ABUJA Nigeria has lost some 47 billion dollars in revenue from oil firm Shell since 2006 due to cuts in output caused by rebel attacks, the firm’s boss in the country said Tuesday.
“The government of this country has lost some 47 billion dollars in revenue since 2006 as a result of production shut-in by SPDC (Shell Petroleum Development Company) alone,” Mutiu Sunmonu told a parliamentary meeting on a proposed oil law.
“We presently produce less than 30 percent of our capacity,” Sunmonu said, without giving further details.
Armed groups in the restive Niger Delta oil hub have since 2006 staged attacks on oil installations and kidnapped oil workers, forcing foreign oil firms often to shut down production.
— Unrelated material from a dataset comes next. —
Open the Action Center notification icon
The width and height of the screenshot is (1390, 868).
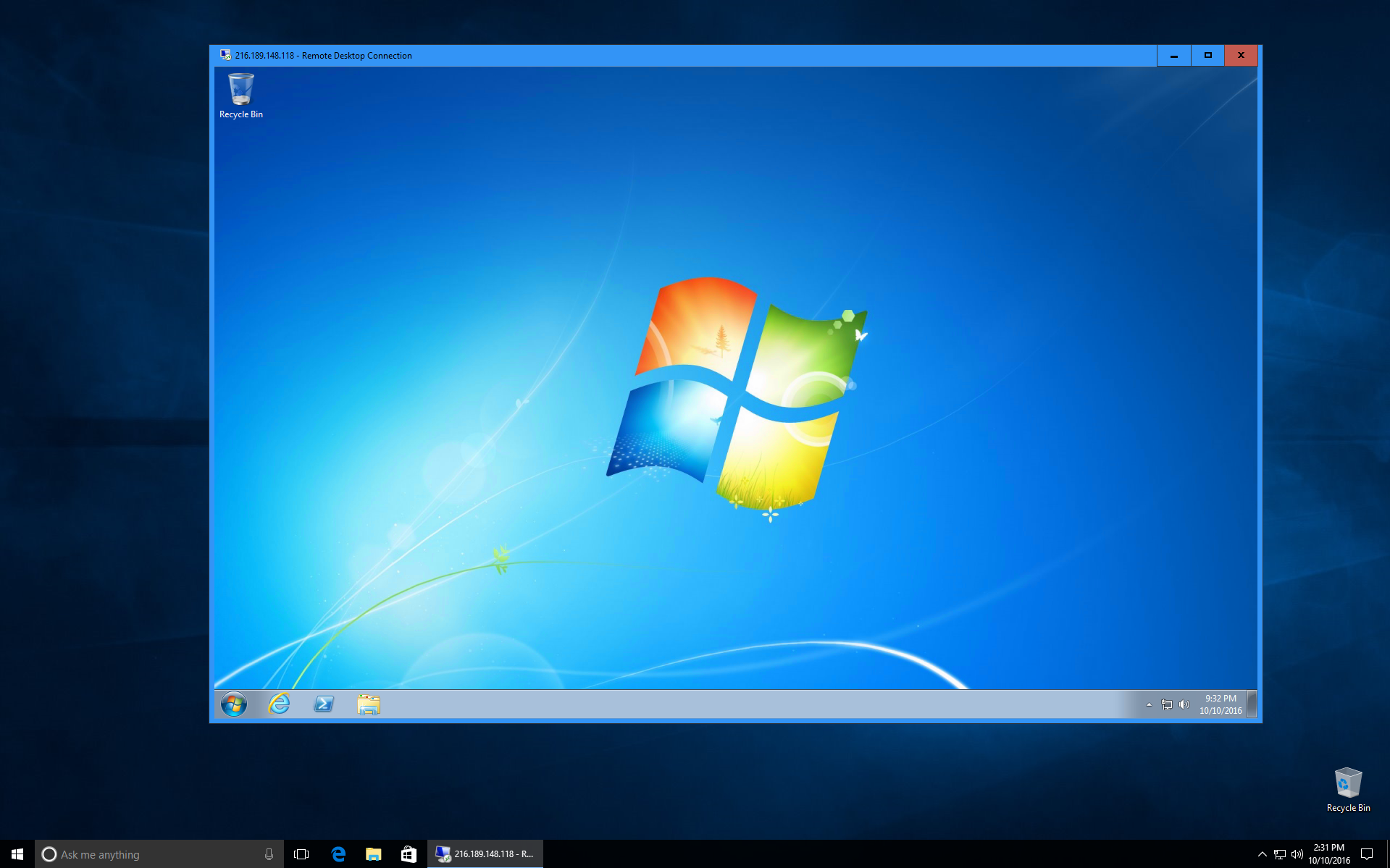click(1367, 854)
The main group is the Movement for the Emancipation of the Niger Delta (MEND), which claims to be fighting for a greater share of revenues for the impoverished communities in the region.
This month it announced a 60-day ceasefire in response to an amnesty deal declared last month by President Umaru Yar’Adua.
Nigeria, the world’s eighth biggest oil producer, derives more than 90 percent of its foreign exchange revenue from oil exports.
The Anglo-Dutch oil giant Shell has the largest operation in Nigeria’s oil sector.
The Petroleum Industry Bill (PIB) being debated in the parliament, which has been criticised by foreign investors, seeks to reform the oil and gas sector and clean up Nigeria’s corruption-ridden and under-performing state oil firm.
The public hearing opened in Abuja on Monday with lawmakers of the Senate upper legislative house pledging to ensure that the bill would meet international standards and protect foreign investors.
International oil majors operating in the country and other interested groups in the industry were attending the hearing.
Sunmonu complained about the government’s poor funding of joint operations with oil majors.
“We suffer perennial shortfall in government funding and as a result, we cannot cope with our investment programme,” he said.
He expressed his company’s support for government plans to reform the oil industry. “We recognise and support the need for change. Events in the last few years have brought the need for change into even sharper focus.”
But the umbrella body for international and local oil majors operating in the country slammed the proposed petroleum law, saying that if passed in its current form, it would “adversely affect” investment in the oil and gas sector.
“We are indeed concerned that certain provisions of the bill create uncertainty that if passed in the current form will adversely affect the ability of the oil and gas industry to continue to invest in new exploration and production projects,” the Oil Producers Trade Section (OPTS) told the hearing.
If the bill is not reviewed, the “majority of the projects will not pass investment criteria,” OPTS chairman Basil Omiyi said.
The OPTS groups 14 oil and gas majors in Nigeria including Shell, ExxonMobil, Total, Agip, Chevron and Statoil.